Affaire Martinez Zogo : des agents du renseignement écartent la thèse d’une opération officielle

Deux nouveaux témoins issus des services de renseignement camerounais ont comparu le 16 février 2026 devant le tribunal militaire de Yaoundé, dans le procès de l’assassinat du journaliste Martinez Zogo, retrouvé mort et torturé en janvier 2023.

Depuis la reprise des audiences, une question domine les débats : l’enlèvement et le meurtre de l’animateur relevaient-ils d’une opération officielle de la Direction générale de la recherche extérieure (DGRE) ?
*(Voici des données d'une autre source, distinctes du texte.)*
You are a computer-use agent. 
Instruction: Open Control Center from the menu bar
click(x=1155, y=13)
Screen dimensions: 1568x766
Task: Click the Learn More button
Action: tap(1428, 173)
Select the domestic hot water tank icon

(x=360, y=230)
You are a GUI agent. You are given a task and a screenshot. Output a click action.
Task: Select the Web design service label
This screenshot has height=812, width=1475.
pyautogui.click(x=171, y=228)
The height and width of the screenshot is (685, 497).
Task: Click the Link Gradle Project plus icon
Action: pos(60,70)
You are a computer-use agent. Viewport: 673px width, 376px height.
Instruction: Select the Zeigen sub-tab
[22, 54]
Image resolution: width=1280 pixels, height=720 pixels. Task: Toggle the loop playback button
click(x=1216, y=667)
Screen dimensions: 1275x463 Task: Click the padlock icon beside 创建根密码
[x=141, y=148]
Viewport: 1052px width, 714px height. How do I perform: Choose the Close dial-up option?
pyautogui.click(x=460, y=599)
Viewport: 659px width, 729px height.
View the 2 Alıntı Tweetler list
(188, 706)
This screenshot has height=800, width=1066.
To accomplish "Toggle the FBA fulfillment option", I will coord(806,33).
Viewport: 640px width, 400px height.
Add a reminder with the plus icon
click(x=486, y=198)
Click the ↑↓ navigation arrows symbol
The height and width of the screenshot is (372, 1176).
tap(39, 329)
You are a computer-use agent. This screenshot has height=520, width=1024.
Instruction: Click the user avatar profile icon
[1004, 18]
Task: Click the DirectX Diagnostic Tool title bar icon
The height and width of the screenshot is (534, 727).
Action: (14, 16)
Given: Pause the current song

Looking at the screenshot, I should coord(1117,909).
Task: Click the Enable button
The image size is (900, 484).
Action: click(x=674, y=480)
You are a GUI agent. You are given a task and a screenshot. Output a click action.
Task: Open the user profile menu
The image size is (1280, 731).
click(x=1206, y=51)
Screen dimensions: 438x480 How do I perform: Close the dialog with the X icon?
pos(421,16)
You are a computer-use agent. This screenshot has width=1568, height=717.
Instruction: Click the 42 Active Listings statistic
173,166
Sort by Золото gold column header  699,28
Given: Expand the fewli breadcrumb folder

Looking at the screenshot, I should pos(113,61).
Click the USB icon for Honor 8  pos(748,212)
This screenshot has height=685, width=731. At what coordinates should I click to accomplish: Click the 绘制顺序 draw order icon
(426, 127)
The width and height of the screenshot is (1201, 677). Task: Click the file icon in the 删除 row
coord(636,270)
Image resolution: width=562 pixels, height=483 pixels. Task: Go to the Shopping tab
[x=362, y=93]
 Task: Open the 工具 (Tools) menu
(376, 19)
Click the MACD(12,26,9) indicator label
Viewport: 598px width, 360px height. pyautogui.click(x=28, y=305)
À la barre, Mohamadou Amadou, alors responsable logistique, et Marcel Nyambi Penda, ex-commandant du groupement tactique d’intervention, ont nié toute implication institutionnelle. Le premier affirme n’avoir reçu ni ordre de mission ni instruction, et n’avoir validé aucune sortie de matériel liée à cette affaire. Des déclarations qui confortent la ligne de défense de Léopold Maxime Eko Eko, ancien patron de la DGRE, poursuivi dans le dossier.

Pourtant, l’enquête a établi qu’un véhicule et une arme avaient transité par un poste de la DGRE à Mfou, près de Yaoundé. Interrogé sur ce point, Nyambi Penda a jugé le scénario « surprenant », tout en rappelant qu’une telle opération ne pouvait être menée sans aval hiérarchique — autorisation qui, selon lui, n’a jamais été donnée.

Les débats ont également porté sur les objets utilisés lors des sévices. La défense de Justin Danwe, ancien directeur des opérations, a minimisé l’argument selon lequel ces éléments ne correspondraient pas aux pratiques du service.

Le contre-interrogatoire du commandant Nyambi Penda est attendu ce mardi, dans un procès toujours marqué par de fortes tensions et de nombreuses zones d’ombre.